# Another of my substandard projects.



## johnnie52 (Feb 16, 2009)

I call it substandard because when put next to the likes of Kenbo, Buggyman, and LongKnife, my feeble attempts at woodworking leave much to be desired.

I've been mentioning a flag display for over a week. I finally finished it today despite Tropical Storm Debby's fury striking my neighborhood and turning my street into a tropical island! :boat:

Here is some back ground on the display. I have a daughter who is serving in the US Air Force and was stationed in Iraq during operation Iraqi Freedom back in 2003. She sent me a flag that was flown in one of the fighter planes that she was in charge of loading with armament (bullets, bombs and other assorted stuff that goes BOOM!). It has been in the box it came in since I got it sitting in the bottom drawer of my dresser. I've been wanting to make this display for some time and finally felt as though I could pull it off.










It is made from Red Oak (from Lowes) and Brazilian Cherry (from a local supplier). For the finish I applied 7 coats of spray lacquer, sanding between coats with 220 grit paper until the last three coats. I then wet sanded between all but the last coat with 600 grit paper.
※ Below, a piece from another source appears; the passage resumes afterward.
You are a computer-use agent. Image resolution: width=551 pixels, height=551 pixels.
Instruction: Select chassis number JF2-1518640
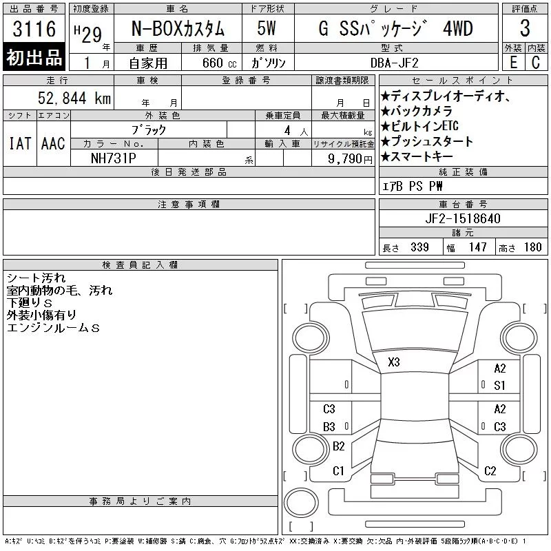pos(463,218)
The surfaces are as smooth as a baby's behind. :laughing:

The corners have more of the Brazilian Cherry used as splines to add strength to the mitered sides.










It is basically a box with a picture frame glued on for the top and 1/4" oak plywood for the bottom. I used a Professional framer to do the mating of the certificate and the photo and I used museum quality preservation glass. This is an anti UV, non-reflective type glass and at $83.00 for a 9 1/2" x 22" piece was the most expensive material used in the whole project.

The certificate states when, where and by whom the flag was flown and dedicates it to our family. The photo is my daughter and the pilots who flew the flag (still in its box) in their fighter.


----------



## woodnthings (Jan 24, 2009)

*that's a very proper and handsome frame*

Very professional looking and a great family heirloom. Well Done! :thumbsup::thumbsup: bill


----------



## Dominick (May 2, 2011)

Way to go johnnie. You made a family heirloom that will last a life time. Nice tight joints.


----------



## tc65 (Jan 9, 2012)

*Not substandard at all!!*

That is one terrific looking display:thumbsup: I really like the colors (wood and mat) and the balance of the three items in the case. 

If that is substandard, I'll have to redefine what I strive for:yes:

BTW - I knew that glass was expensive, I didn't know it was that precious.


----------



## GROOVY (Apr 27, 2008)

worthwhile and nicely done I say and I agree with trc65 about the glass eighty three dollars? for one piece,


----------



## johnnie52 (Feb 16, 2009)

GROOVY said:


> worthwhile and nicely done I say and I agree with trc65 about the glass eighty three dollars? for one piece,


Thanks for the kind words, and yes the glass was that much for one piece. Its the same stuff they use in museums. Its anti UV which protects the art work from harmful light, and non-reflective, which prevents it from being "washed out" when the sun or any house lights hit the surface. Under normal day time conditions, you can not even tell there is any glass there unless you go up and touch it.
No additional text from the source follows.